The Geriatric Certificate Program at ISU is available online, and awards undergraduate and graduate students with a Geriatric Certificate along with their degree upon graduation.
Credits count towards upper-division elective credits for undergraduate students, or elective credits for graduate students.
The certificate cannot be awarded without the completion of a concurrent degree program.
The Interprofessional Certificate in Mindfulness allows the student to develop a broad understanding of mindfulness research and theory, as well as develop skills in mindfulness practice and its specific applications in a variety of settings. The certificate requirements include core coursework (5-7 credits) and elective coursework (6 credits). Elective courses are in three main areas: Mindfulness Applications courses (2 credits), Theory/Context of Mindfulness (3 credits), and Movement Meditation Practice (i.e. Yoga or Tai Chi for 1 credit). Completion of a capstone project is also required. The certificate is available and appropriate to all members of the university community, undergraduate or graduate; it may be of particular interest to health science students considering a career in a healthcare profession. Completion of the certificate requires a minimum of 11 credits, which includes the capstone project. Students may opt to focus their studies in a specific emphasis area that further personalizes their application of mindfulness principles according to their intended professional path.
Mindfulness Emphasis Areas
Students seeking specialization in an area of mindfulness should work with a faculty member in the Mindfulness Program when choosing specific elective coursework and when developing their capstone project, which can take the form of an academic paper, a service project, shadowing a mindfulness practitioner, or development of a mindfulness program for an educational setting or workplace. These are three possible areas:
1. Mindfulness Advocacy at Work. Mindfulness practice has been shown to be effective at reducing burnout in the workplace. A project in this area will prepare students to use and develop mindfulness practices in work settings; ideas include submission of a paper (e.g., effectiveness of mindfulness interventions in the workplace; effects of mindfulness on burnout and employee resilience), shadowing a professional on-site at an established work-based mindfulness program, or development of a mindfulness program for a specific work setting or discipline.
2. Clinical Applications of Mindfulness. Many clinical disciplines have found that mindfulness can have a positive effect on therapeutic outcomes for their patients. A project in this area allows the student to examine these effects in depth, with a potential goal of implementing mindfulness practices into their own clinical work, based on specific discipline; ideas include submission of a discipline-focused paper examining applications of mindfulness (e.g., effectiveness of mindfulness interventions in counseling, audiology, or occupational therapy), shadowing a professional on-site in a clinical setting, or development of a mindfulness program with a specific population in mind (e.g., children, elderly, etc.).
3. Awakening Compassion. Developing compassion has been shown to reduce workplace burnout and increase personal happiness and wellbeing.
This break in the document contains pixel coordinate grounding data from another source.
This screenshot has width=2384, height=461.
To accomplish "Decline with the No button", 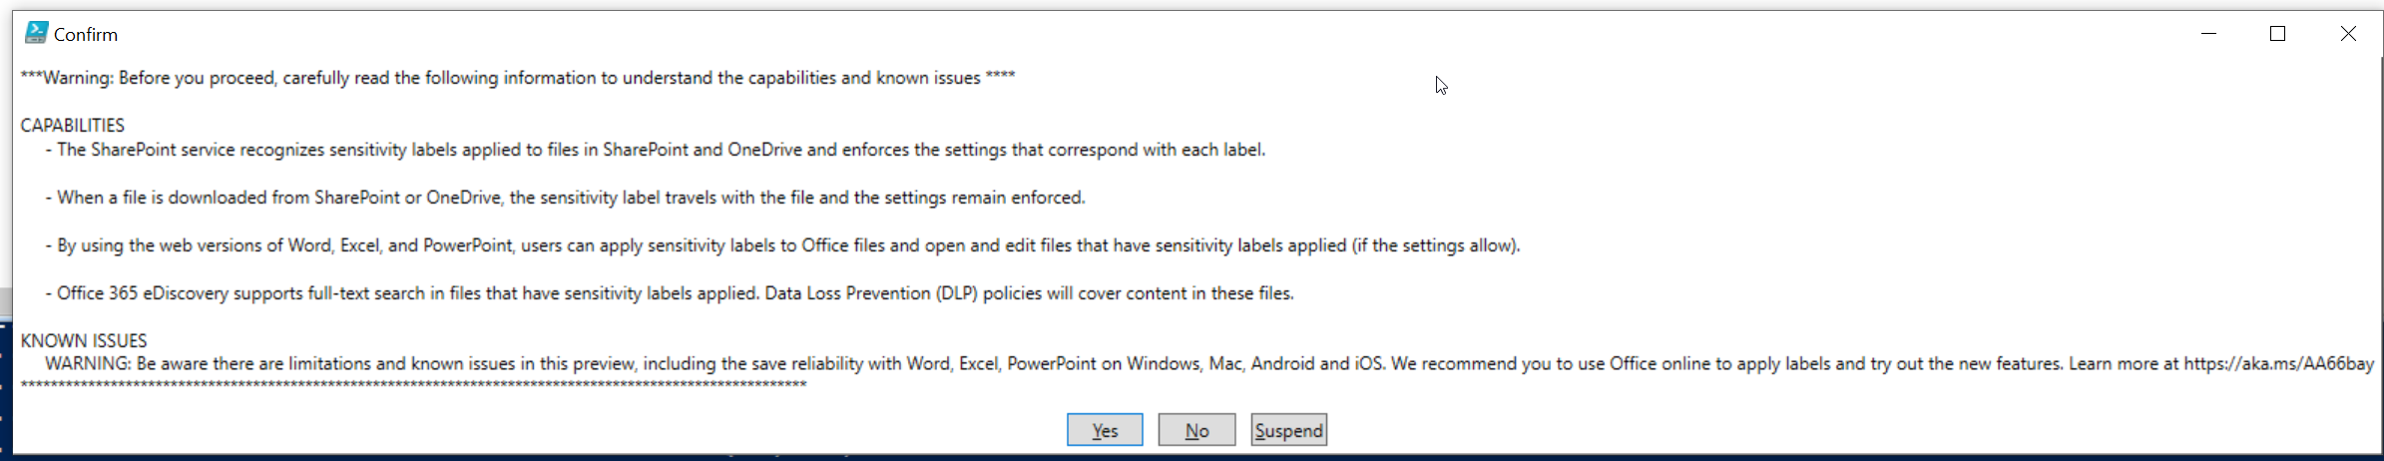I will (1196, 430).
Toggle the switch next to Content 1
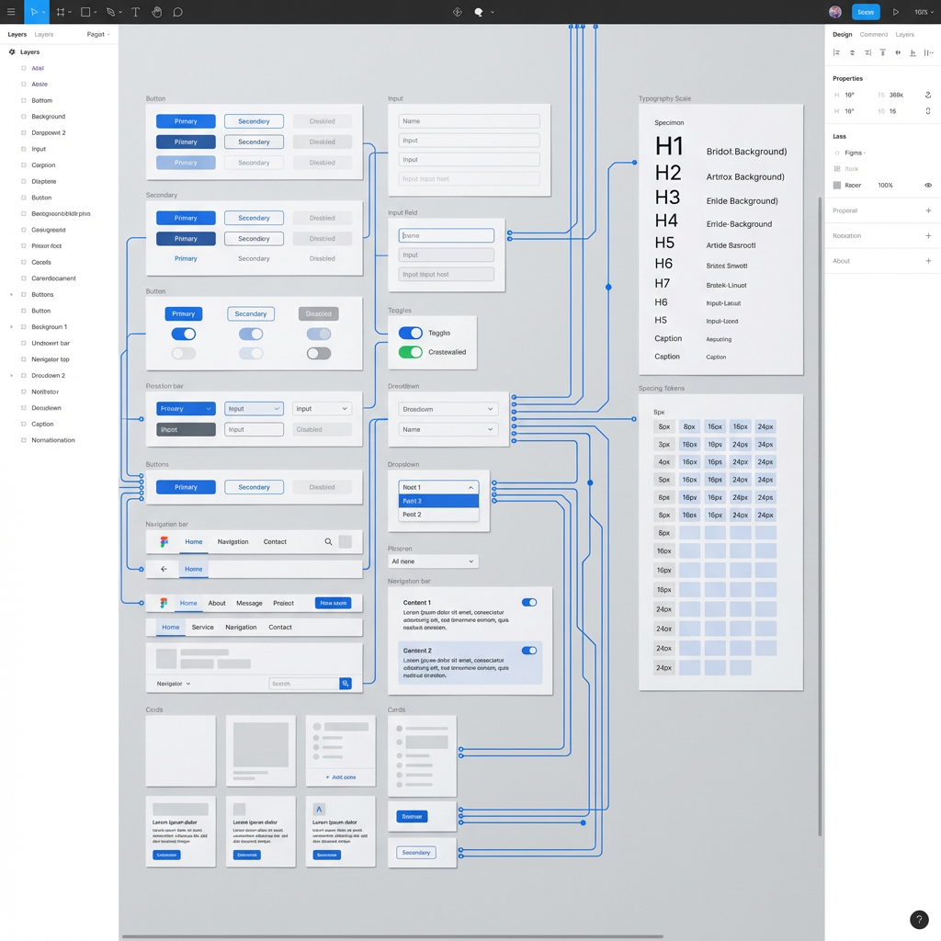The image size is (941, 941). [x=528, y=602]
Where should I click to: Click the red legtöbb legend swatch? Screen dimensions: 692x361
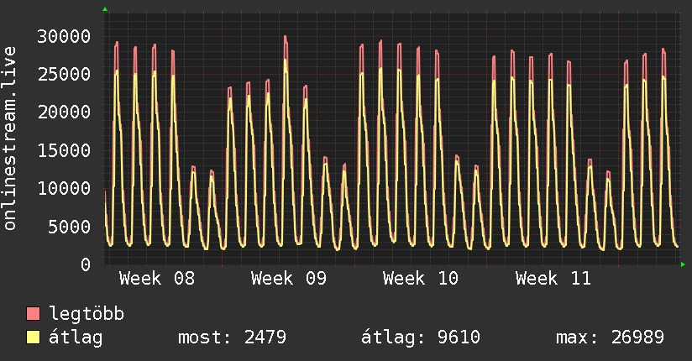tap(34, 314)
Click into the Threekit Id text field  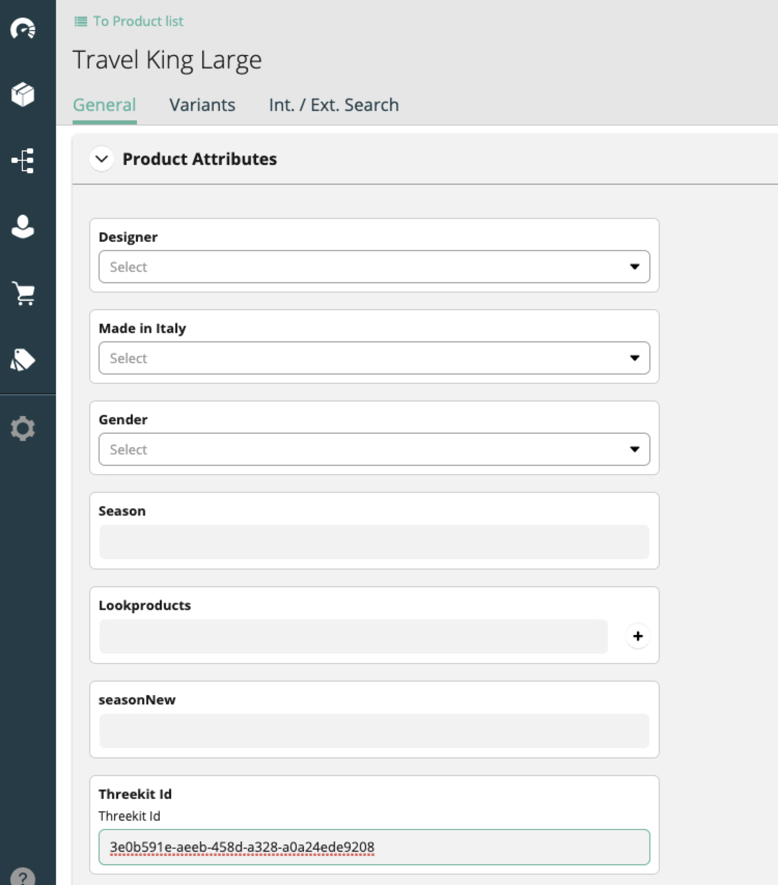pos(374,847)
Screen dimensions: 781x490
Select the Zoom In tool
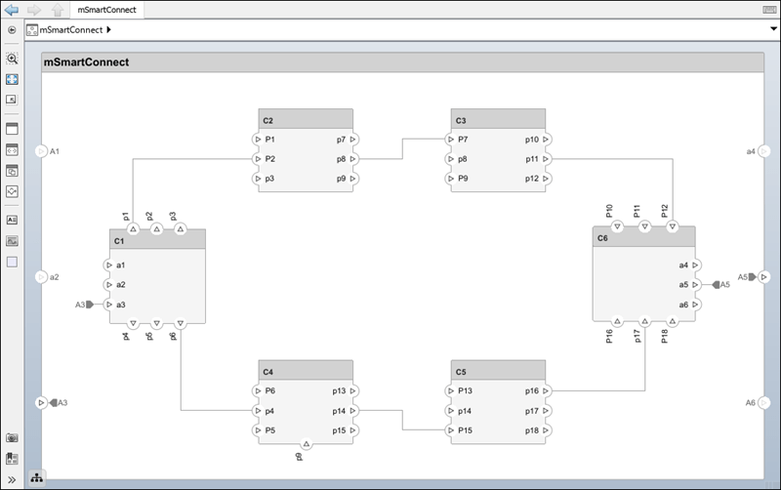coord(13,59)
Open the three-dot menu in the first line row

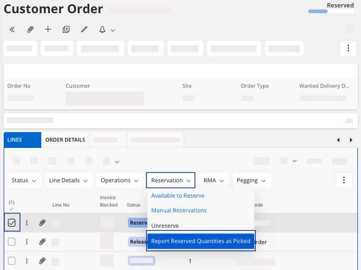[x=27, y=223]

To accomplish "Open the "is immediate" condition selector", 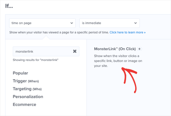I will [x=109, y=23].
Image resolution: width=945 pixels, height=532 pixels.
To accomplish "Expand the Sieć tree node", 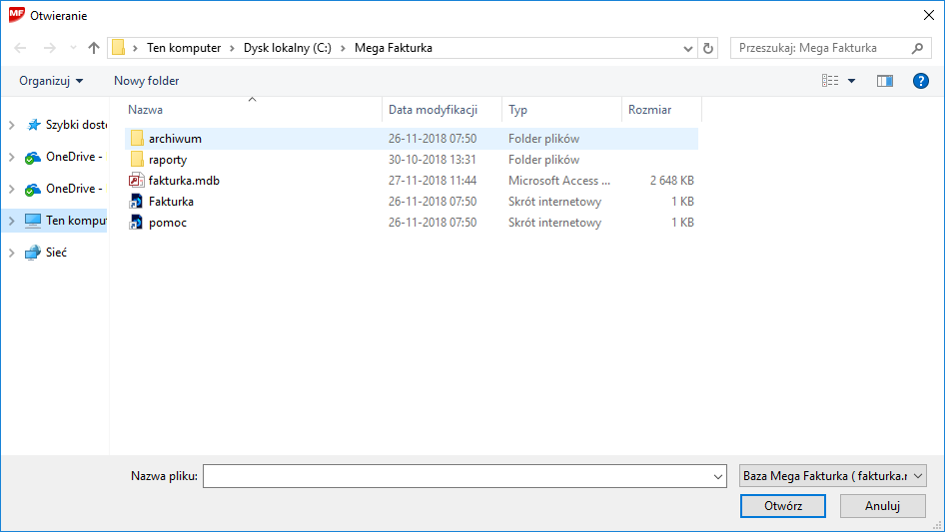I will [11, 253].
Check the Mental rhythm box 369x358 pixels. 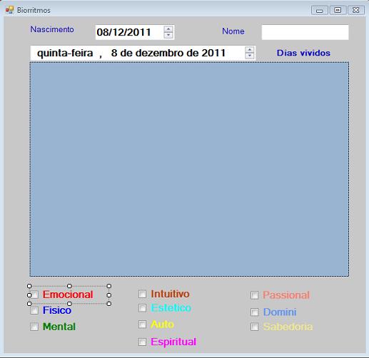pos(34,327)
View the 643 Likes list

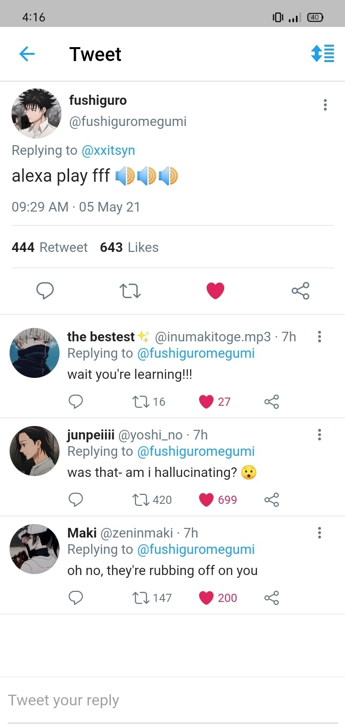129,247
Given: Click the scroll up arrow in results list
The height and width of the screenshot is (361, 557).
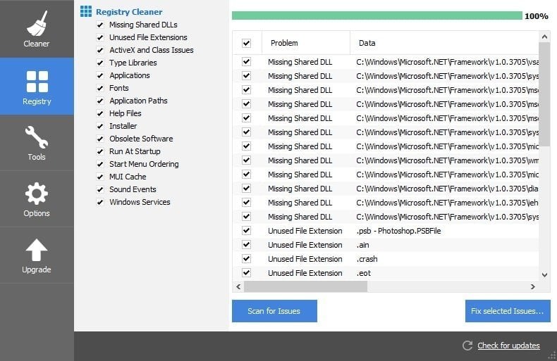Looking at the screenshot, I should point(544,37).
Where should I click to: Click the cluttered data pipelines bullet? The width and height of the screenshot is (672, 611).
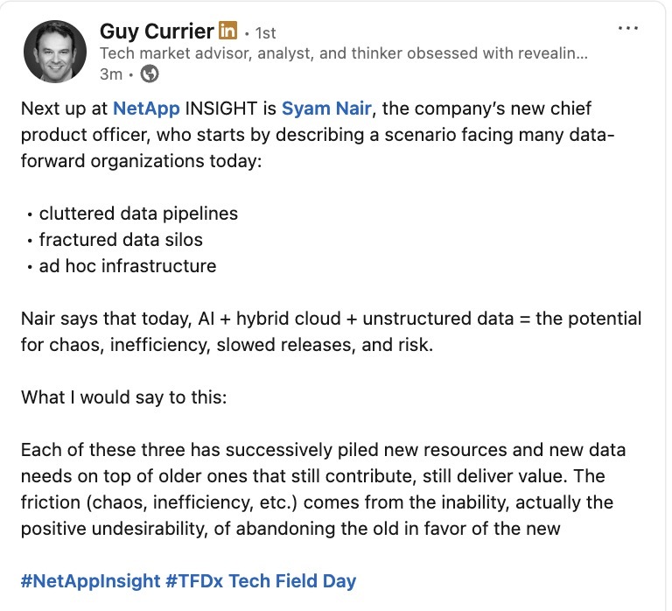pyautogui.click(x=137, y=214)
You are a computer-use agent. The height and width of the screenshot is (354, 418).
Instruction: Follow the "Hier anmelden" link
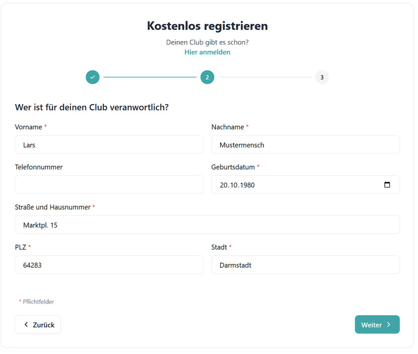click(207, 52)
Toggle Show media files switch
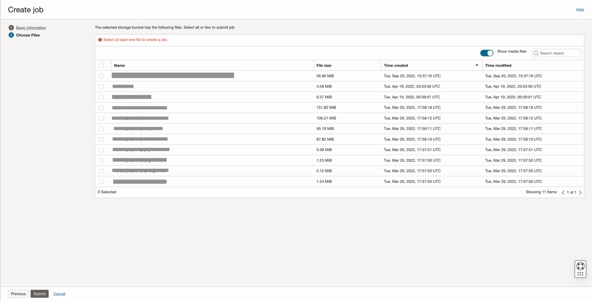Viewport: 592px width, 302px height. pyautogui.click(x=487, y=53)
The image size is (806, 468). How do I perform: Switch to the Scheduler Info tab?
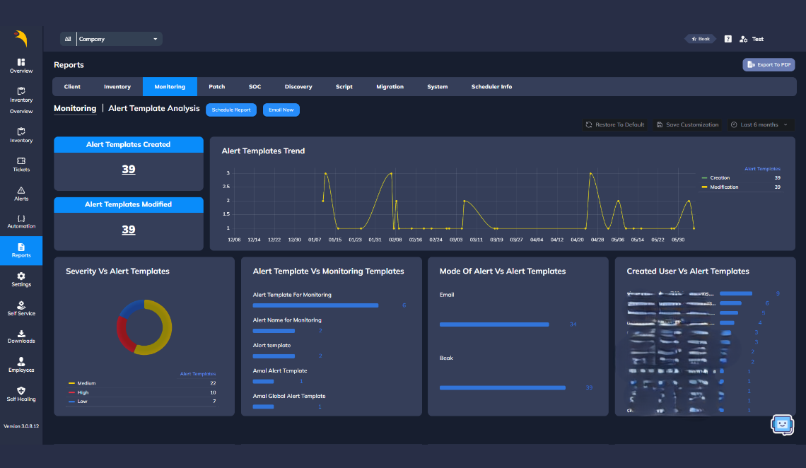[491, 87]
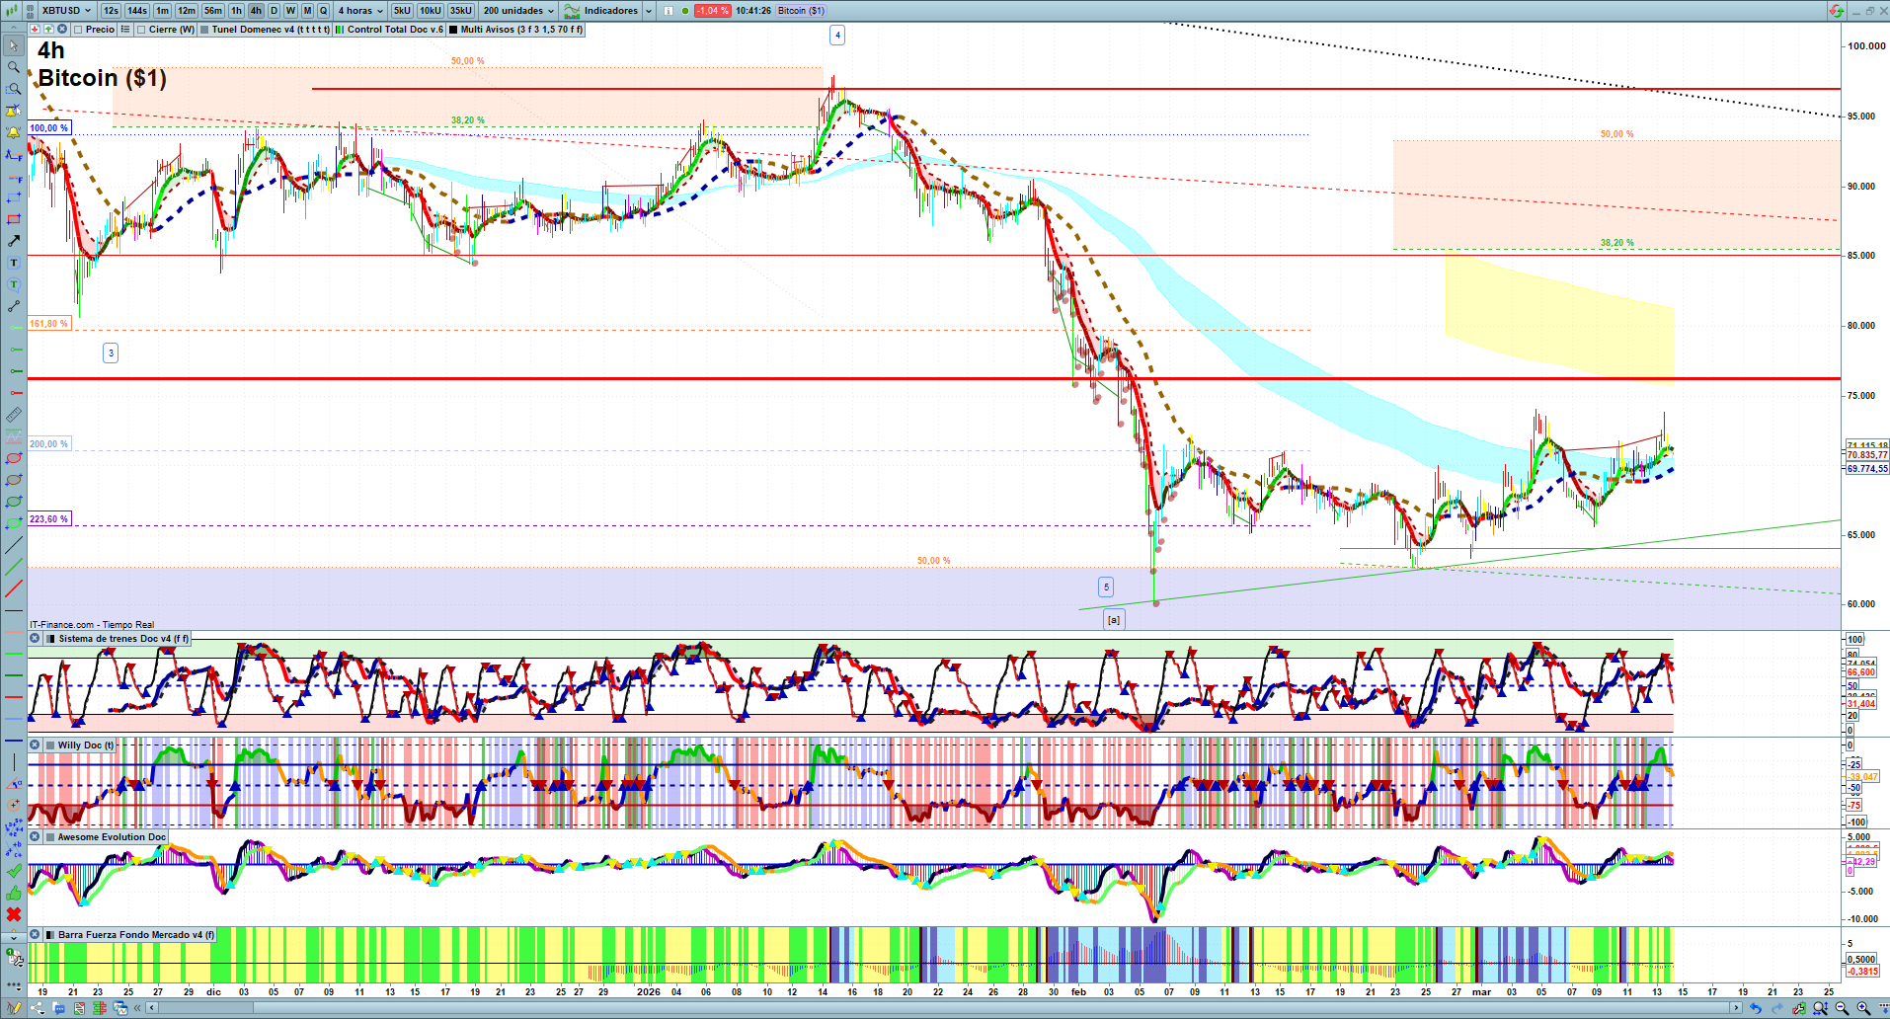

A project in this area will give students the tools to expand their own compassion and to help people cultivate compassion for themselves and others; ideas include a paper that examines compassion training in specific professions or disciplines (e.g., military, animal care, public service, education, law enforcement) and/or designing and implementing a service project in the community that focuses on compassion development for a certain population.